Executive and Team Coach
A large pharmaceutical company hired me to coach Elizabeth, one of the team members of their clinical department. Elizabeth had been working on a new drug for many years and they were at the final stage of getting it FDA-approved.
Elizabeth is incredibly bright and hardworking but, at the time, she was absolutely exhausted. My job was to help her figure out how to be less stressed and take the product to the finish line. Interestingly, most of the clinical department was made up of male medical doctors. Despite having worked there for years and being recognized as a go-to powerhouse in the department, she had never been promoted because of her lack of a medical degree.
Low Emotional Intelligence Standing In the Way of Success
At the start of the coaching, I did informal interviews to obtain feedback on Elizabeth from her department members and key stakeholders. The feedback revealed that she usually had the best solutions about key matters, understood organizational and product issues and was able to create innovative solutions with her team.

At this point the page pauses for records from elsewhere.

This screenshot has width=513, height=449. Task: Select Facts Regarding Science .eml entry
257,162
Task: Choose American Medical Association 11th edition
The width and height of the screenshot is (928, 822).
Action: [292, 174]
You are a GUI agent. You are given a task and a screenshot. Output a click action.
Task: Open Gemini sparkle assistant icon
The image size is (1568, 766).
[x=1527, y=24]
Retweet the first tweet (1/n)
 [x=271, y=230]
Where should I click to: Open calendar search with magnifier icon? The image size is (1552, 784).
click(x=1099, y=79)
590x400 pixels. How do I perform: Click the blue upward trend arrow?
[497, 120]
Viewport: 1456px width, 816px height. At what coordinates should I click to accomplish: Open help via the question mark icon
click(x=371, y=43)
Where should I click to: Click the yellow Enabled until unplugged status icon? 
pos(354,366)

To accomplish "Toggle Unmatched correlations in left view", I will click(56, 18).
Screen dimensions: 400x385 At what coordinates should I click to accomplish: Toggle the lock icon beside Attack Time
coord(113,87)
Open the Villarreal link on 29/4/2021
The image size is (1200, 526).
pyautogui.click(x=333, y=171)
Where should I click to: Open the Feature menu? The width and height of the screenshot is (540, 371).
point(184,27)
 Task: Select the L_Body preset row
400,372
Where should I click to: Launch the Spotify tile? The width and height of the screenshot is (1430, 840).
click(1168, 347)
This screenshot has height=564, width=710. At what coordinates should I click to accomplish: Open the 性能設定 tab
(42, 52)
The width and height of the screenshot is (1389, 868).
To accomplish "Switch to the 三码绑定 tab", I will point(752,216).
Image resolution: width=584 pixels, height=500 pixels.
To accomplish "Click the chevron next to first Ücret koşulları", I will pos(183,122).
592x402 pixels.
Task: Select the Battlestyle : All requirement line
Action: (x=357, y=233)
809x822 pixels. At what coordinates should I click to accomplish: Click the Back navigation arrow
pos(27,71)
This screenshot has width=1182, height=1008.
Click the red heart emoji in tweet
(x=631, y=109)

However, many of the stakeholders in other groups had a hard time working with her, even with the tremendous respect they had for her knowledge. Most of the people on the team said that Elizabeth didn’t listen and, although her solutions to problems were arguably good, she usually acted as if she didn’t need input from others and was curt in her communications.
Elizabeth and I decided we had to work on improving her Emotional Intelligence, so she could connect with others and navigate the many departmental landmines. She had to learn the art of collaboration, patch up old damaged relationships and truly recognize how not including other departments had limited her success.
We read books on Emotional Intelligence and spent much time talking about the specific skills required to help her be a better connector and collaborator.
As a result of the coaching, Elizabeth embraced the Emotional Intelligence skills and softened her edges. She started asking people how they were at the beginning of conversations and found ways to include their contributions, becoming more of a team player and less of an individual contributor who uses only her solutions without input from others.
Her change in approach also got her that promotion that had eluded her for some time. The product finally won approval from the FDA after seven years and Elizabeth was selected to run an interesting, new global team with much wider challenges.
As the icing on the cake, Elizabeth reported feeling more engaged and energized than she’d been in years.
Lack of Emotional Intelligence skills can stunt the professional growth of even the most talented people and impact the performance of entire teams.
Luckily, Emotional Intelligence can be learned.